Latin is the official language of the Catholic Church. It is a “dead” language that prevents church liberals from translating words into the vernacular using ambiguous and inclusive terms that undermine church doctrine.

The universality of Latin also makes it conducive to all believers experiencing more fully the mystery of the mass. It imbues a heightened reverence and sense of the sacred. It compliments well the Latin rites’ traditional Gregorian Chant with its moving meditative cadence that touches the depths of the soul.

The Latin Mass is also more uniform and consistently Catholic in its theological and Christian-cultural aspects. The Pope has previously said, for example, how in the new mass the “turning of the priest toward the people no longer opens out on what lies ahead and above [but] has turned the community into a self-enclosed circle.” Both the priest and people should be facing east. The pope also prefers that all people receive Holy Communion kneeling and on their tongue – a staple of the Latin Mass.

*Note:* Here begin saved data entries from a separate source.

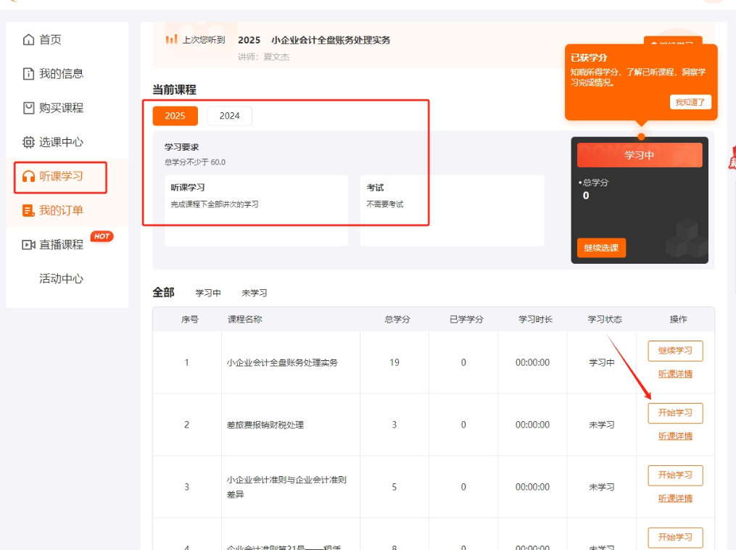Filter courses by 学习中 status
Screen dimensions: 736x550
208,293
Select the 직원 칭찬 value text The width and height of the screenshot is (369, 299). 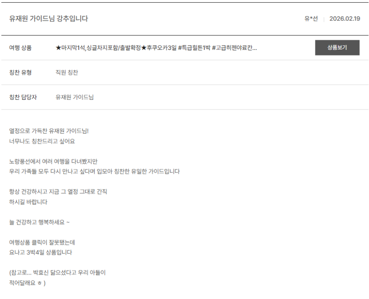click(67, 73)
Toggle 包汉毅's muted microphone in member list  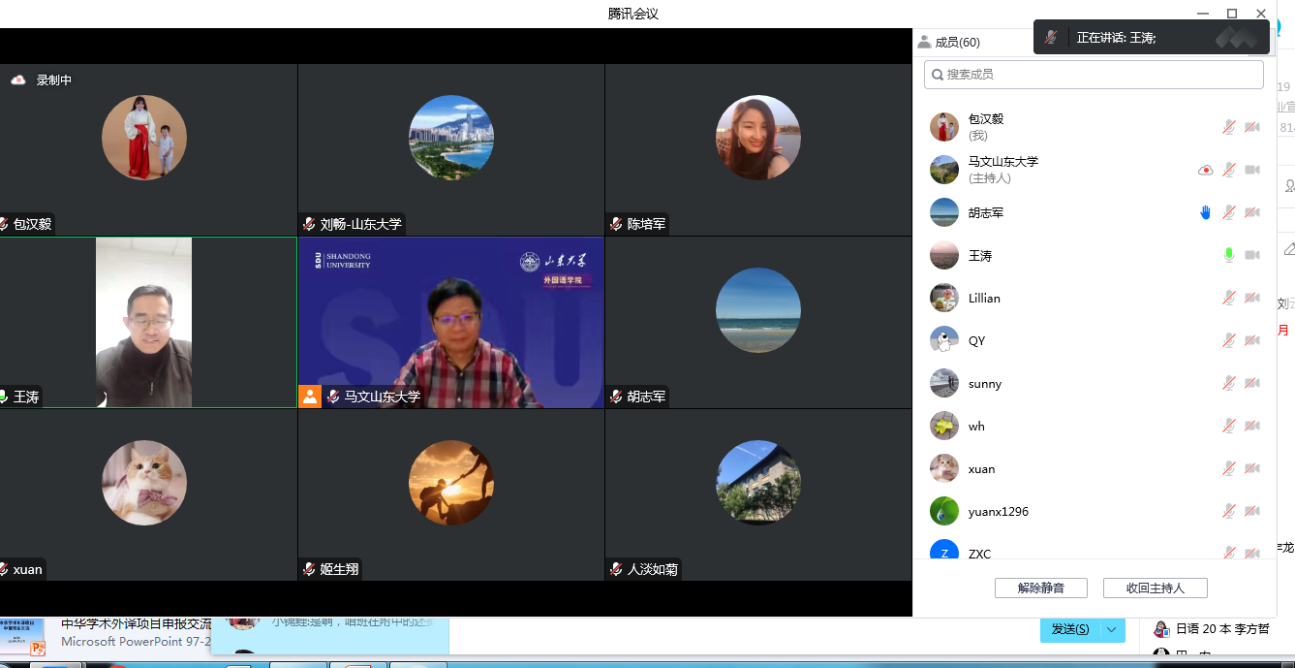pyautogui.click(x=1228, y=127)
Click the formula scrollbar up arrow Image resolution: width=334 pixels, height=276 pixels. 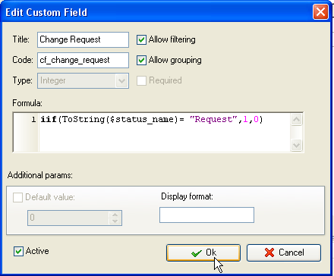[296, 119]
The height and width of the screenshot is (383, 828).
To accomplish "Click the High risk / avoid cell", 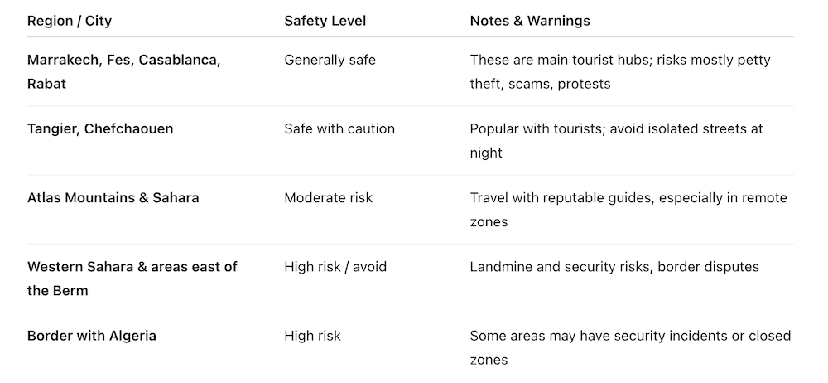I will tap(335, 266).
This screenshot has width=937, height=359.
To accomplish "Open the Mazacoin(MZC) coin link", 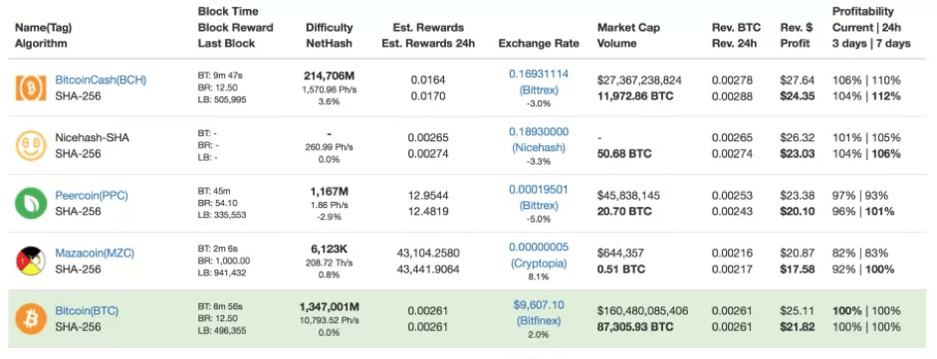I will [95, 253].
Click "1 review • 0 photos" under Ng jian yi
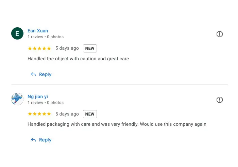The image size is (238, 167). click(46, 103)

The Eucharist is the all-encompassing source and summit of Christian life. A wider implementation of the Latin mass will no doubt be an effective means of both preserving the Church’’s faith and identity while at the same time allowing her to carry out her mission of evangelization.

I hope the pope’s new directive will encourage bishops throughout the world to actively and aggressively promote the Latin Mass.